[RFC PATCH v3 04/12] Validate r1 value before going to host kernel in virtual mode.

Mon Sep 9 15:29:30 EST 2013

On Tue, Aug 27, 2013 at 01:01:48AM +0530, Mahesh J Salgaonkar wrote:
> From: Mahesh Salgaonkar <mahesh at linux.vnet.ibm.com>
> 
> We can get machine checks from any context. We need to make sure that
> we handle all of them correctly. Once we decode MCE reason and generate
> MCE event, we continue in host kernel in virtual mode so that we can
> log/display it later.
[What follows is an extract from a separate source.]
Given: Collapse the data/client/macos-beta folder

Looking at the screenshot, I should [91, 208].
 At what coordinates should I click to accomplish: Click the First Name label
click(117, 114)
But before going to virtual mode we need to make
> sure that r1 points to host kernel stack. But machine check can occur
> in any context and r1 may not always point to host kernel stack. In cases
> where we can not trust r1 value, we should queue up the MCE event and return
> from interrupt. This patch implements the additional checks that helps to
> decide whether to deleiver machine check event to host kernel right away
> or queue it up and return.

Some comments below...

> +	/*
> +	 * We are now going to host kernel in V mode. We need to make sure
> +	 * that r1 points to host kernel stack.
> +	 *
> +	 * If we are coming from userspace then we can continue in host kernel
> +	 * in V mode.
> +	 * But if we are coming from kernel and r1 does not point to kernel
> +	 * stack then we can not continue, instead we return from here.
> +	 */
> +
> +	ld	r12,_MSR(r1)
> +	andi.	r11,r12,MSR_PR		/* See if coming from user. */
> +	bne	3f			/* continue if we are. */
> +
> +#ifdef CONFIG_KVM_BOOK3S_64_HV
> +	/*
> +	 * We are coming from kernel context. Check if we are coming from
> +	 * guest. if yes, then we can continue. We will fall through
> +	 * do_kvm_200->kvmppc_interrupt which will setup r1 correctly.
> +	 */

It seems fragile to have to check various conditions to know whether
r1 is actually a kernel stack pointer, but I guess it's the best we
can do at present.

> +	lbz	r11,HSTATE_IN_GUEST(r13)
> +	cmpwi	r11,0			/* Check if coming from guest */
> +	bne	3f			/* continue if we are. */
> +
> +	/*
> +	 * So, we did not come from guest. That leaves three possibilities:
> +	 * a. We come from secondary thread which just came out of nap and
> +	 *    about to call kvm_start_guest.
> +	 * b. We come from secondary thread which is about to go to nap
> +	 *    state (see kvm_no_guest()).
> +	 * c. We come from opal context and r1 may be pointing to opal
> +	 *    kernel stack.
> +	 */
> +
> +	lbz	r11,HSTATE_HWTHREAD_STATE(r13)
> +	cmpwi	r11,KVM_HWTHREAD_IN_NAP	/* Was it nap-ing? or about to */
> +	beq	0f		/* Queue up event and return from interrupt */

Two comments here: first, we change the hwthread_state to
KVM_HWTHREAD_IN_KERNEL before loading up r1 -- this is in
system_reset_pSeries in exceptions-64s.S.  So this test isn't really
safe.  It would be possible to add ld r1, PACAR1(r13) before setting
the hwthread_state, and I think that would fix it.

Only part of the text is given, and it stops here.